Tim Leadem, legal counsel for the Conservation Coalition, a group of seven different organizations, said Thursday he doesn't know why officials close to the prime minister would become involved.

"Do we know the reason why the PCO needs to get involved at this level of spinning what stories should be emanating from a scientific journal publication?" he asked.

"I think those questions should be put to the prime minister to find out why his hands and his reach of his office has to go down to this level."

Miller suggested one reason scientists were advised not to attend sockeye-salmon meetings which could be attended by members of the media.

She said researchers knew a disease may be present but they didn't know whether it was affecting farmed fish or other salmon species.

"I think the worry by the department was that if we bring out that there could be a disease issue in sockeye salmon without really understanding how far and widespread it might be. . . the worry would be that it would automatically be assumed to be associated with aquaculture and we really didn't even have any data at that time," she said.

Miller also clarified comments she made Wednesday.

Under cross-examination by Gregory McDade, lawyer for the Aquaculture Coalition which opposes fish farms, Miller said the parvovirus could be the "smoking gun"' when it comes to the decline of Fraser River sockeye in 2009.

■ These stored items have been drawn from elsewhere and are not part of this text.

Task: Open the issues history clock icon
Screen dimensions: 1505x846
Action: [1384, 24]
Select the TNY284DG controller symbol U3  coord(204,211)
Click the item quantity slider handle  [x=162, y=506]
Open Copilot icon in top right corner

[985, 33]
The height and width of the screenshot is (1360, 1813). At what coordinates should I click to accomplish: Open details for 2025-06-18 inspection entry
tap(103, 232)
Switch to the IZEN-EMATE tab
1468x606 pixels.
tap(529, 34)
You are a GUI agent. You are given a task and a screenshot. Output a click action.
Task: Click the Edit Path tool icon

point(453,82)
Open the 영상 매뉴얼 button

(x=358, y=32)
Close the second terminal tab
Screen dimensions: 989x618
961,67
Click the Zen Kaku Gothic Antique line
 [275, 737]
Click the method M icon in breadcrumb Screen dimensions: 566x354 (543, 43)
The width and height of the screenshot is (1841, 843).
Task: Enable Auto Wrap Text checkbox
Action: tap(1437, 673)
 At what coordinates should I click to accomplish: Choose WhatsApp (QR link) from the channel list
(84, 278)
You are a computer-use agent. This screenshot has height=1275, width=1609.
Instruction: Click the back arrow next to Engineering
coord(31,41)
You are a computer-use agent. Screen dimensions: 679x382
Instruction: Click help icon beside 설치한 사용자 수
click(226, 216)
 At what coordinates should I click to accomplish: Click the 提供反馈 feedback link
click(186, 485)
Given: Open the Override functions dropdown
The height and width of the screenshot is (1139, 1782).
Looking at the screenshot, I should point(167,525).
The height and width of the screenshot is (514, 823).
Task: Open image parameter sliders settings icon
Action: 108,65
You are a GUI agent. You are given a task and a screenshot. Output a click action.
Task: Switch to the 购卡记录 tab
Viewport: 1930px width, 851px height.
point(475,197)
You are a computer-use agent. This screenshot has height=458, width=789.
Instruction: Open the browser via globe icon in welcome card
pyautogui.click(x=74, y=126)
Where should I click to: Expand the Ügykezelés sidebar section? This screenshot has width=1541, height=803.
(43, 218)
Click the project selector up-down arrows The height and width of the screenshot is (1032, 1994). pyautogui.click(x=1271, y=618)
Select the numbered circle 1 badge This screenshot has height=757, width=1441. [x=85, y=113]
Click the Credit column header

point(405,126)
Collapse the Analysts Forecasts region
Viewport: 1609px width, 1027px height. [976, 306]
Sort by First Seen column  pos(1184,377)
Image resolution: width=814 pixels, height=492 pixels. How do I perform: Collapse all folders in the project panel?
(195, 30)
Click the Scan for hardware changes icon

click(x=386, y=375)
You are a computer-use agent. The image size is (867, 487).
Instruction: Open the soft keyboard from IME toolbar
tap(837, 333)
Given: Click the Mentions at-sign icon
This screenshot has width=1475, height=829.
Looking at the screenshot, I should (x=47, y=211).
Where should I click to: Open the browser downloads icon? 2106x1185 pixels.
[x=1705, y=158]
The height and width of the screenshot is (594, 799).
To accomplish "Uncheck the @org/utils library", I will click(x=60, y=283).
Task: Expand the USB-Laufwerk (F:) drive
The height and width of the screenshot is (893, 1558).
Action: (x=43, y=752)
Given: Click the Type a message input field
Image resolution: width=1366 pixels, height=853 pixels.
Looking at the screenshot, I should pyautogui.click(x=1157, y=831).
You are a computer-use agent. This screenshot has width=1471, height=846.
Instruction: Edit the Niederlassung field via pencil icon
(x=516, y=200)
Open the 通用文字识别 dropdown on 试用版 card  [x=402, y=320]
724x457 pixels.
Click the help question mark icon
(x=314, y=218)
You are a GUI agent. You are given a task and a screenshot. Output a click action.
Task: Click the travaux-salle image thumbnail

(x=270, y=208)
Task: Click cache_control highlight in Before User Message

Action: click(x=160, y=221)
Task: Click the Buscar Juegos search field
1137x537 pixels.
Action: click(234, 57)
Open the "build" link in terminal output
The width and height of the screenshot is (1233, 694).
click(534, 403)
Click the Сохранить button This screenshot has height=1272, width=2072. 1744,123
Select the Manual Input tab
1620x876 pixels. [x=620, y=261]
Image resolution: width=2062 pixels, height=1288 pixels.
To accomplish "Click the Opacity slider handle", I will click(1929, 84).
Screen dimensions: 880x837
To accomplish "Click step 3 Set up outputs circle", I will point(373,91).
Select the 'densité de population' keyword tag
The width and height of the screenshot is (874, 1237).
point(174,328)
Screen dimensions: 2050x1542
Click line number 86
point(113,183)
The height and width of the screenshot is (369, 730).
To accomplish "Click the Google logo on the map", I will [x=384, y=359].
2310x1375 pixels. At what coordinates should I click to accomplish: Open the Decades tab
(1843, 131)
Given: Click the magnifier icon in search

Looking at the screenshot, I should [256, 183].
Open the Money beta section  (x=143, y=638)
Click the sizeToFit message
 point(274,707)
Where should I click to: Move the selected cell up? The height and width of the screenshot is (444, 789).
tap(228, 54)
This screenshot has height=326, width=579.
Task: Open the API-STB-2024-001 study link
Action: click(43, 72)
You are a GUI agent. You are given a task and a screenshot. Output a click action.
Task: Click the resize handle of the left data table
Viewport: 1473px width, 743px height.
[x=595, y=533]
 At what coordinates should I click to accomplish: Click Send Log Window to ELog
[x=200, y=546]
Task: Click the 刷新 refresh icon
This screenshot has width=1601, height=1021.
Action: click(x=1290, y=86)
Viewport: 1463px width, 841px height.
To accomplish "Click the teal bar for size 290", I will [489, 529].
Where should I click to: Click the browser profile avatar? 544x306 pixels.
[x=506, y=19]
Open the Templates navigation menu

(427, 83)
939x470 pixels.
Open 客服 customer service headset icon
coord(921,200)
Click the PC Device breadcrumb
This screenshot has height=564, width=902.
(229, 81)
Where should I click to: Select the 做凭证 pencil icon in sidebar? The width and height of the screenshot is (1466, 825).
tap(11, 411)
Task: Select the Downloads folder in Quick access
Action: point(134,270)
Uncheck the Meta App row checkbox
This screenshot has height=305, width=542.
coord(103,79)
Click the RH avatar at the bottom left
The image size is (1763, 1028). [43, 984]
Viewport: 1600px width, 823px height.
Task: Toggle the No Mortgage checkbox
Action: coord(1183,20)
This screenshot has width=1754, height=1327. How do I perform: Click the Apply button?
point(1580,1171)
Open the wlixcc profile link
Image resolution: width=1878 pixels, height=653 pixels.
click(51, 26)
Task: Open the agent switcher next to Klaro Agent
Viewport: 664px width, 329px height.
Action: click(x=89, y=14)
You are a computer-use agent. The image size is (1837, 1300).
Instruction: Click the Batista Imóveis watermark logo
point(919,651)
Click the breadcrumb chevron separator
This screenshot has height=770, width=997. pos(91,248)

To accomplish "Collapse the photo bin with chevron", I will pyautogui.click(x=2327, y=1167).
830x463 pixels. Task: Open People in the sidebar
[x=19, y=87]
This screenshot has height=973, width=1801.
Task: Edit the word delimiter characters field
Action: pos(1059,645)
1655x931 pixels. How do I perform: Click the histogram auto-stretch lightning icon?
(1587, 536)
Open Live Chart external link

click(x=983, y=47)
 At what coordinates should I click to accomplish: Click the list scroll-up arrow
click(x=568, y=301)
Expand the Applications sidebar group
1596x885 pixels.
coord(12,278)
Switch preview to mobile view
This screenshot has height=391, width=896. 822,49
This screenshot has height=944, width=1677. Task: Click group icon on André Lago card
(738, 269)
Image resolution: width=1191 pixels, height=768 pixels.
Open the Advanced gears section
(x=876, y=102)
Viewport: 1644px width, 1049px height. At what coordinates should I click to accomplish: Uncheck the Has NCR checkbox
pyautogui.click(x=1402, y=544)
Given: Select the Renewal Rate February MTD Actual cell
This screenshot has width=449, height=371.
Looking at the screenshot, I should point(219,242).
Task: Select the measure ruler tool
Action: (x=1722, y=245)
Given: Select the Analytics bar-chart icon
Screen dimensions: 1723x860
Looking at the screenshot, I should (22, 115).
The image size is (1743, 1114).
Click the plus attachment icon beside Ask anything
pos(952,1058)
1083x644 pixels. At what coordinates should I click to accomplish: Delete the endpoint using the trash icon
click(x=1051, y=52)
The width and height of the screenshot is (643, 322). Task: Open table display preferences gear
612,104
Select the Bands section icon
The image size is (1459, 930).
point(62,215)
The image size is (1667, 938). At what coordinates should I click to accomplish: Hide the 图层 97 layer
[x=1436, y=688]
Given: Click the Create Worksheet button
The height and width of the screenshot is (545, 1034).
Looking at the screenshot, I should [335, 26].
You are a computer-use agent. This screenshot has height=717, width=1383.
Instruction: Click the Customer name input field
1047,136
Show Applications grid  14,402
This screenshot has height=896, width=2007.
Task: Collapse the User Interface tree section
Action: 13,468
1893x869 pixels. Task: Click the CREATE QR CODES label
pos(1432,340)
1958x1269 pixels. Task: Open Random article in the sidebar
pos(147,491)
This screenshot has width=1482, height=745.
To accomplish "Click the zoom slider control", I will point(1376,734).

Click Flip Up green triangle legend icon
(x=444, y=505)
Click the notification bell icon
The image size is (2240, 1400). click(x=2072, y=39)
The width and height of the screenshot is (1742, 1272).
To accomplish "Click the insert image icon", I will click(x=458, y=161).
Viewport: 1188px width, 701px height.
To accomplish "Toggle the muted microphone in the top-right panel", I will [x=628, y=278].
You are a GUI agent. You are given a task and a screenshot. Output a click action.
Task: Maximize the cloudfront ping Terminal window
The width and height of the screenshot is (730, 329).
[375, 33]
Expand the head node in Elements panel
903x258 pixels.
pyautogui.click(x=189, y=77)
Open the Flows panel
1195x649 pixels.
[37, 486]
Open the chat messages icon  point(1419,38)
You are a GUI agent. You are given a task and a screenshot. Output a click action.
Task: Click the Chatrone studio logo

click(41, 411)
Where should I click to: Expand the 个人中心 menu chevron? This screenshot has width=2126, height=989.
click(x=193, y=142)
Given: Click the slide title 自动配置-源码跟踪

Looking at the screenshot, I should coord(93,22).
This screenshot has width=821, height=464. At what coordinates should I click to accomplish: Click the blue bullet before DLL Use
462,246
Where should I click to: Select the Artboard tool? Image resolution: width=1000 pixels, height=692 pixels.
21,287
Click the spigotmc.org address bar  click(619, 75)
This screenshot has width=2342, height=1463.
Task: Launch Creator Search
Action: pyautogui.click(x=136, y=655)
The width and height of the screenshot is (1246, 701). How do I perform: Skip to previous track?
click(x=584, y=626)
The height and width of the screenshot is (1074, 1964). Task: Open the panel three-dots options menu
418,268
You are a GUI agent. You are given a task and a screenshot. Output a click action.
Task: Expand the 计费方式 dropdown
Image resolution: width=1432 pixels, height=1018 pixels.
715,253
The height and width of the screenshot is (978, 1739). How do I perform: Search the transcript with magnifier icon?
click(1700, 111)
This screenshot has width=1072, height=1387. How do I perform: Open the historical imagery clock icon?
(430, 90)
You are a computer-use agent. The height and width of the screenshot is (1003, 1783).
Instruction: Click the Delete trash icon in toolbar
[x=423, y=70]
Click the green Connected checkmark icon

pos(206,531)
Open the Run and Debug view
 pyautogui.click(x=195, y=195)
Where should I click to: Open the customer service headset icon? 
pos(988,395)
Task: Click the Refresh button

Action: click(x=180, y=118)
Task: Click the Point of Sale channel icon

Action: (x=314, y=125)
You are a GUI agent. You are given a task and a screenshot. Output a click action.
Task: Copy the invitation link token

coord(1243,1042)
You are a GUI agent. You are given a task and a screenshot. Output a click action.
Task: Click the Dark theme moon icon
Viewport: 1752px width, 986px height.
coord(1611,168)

"Actually, I had no intention of saying that in this hearing," she said. "I felt a little bit backed into the corner on that one."

She said the virus could be a major factor, but not the only one involved in the decline of sockeye salmon.

Miller also told the inquiry that funding is an issue at her lab. She said her lab gets outside money from, among others, the Pacific Salmon Commission, which helps keep 11 people employed.

But a recent interpretation about whether external sources can pay the government scientists to test fish has thrown the lab's finances into question.

"It is a department-wide issue but there is no other single lab that has more than one or two staff members that have this issue," she said.

Miller said the issue has been ongoing for about 18 months.

In later testimony, four fisheries experts told the inquiry that for the most part, there's no link between salmon farms and sockeye spawning returns.

Their individual reports relied on data, including some from the B.C. Salmon Farmers' Association and the provincial government, to conclude that between 2003 and 2010, salmon farms reported a significant decline in the number of high-risk diseases.

Josh Korman, a fisheries ecologist with the firm Ecometric Research, said the majority of salmon that returned to the Fraser River in 2009 swam past the fish farms as smolts in 2007.

He said he's found the quality and amount of information available to be "impressive."

"What you have is an industry-reporting system that's fairly detailed, that's on a monthly basis across all farms and then an auditing system by provincial regulators that basically provides an independent estimate of disease and lice and other fish-harm health factors," he said.

Brock Martland, a lawyer for the commission, asked two experts whether they would declare a finding of innocence if the findings involved the criminal trial of a person.

Lawrence Dill, whose research focuses on behavioural ecology and parasites and fish farms, said sockeye can be exposed to pathogens transferred through waste from salmon-farm processing plants or the environment.

"So I would not, at this point, be able to come down on the side of innocence," he said.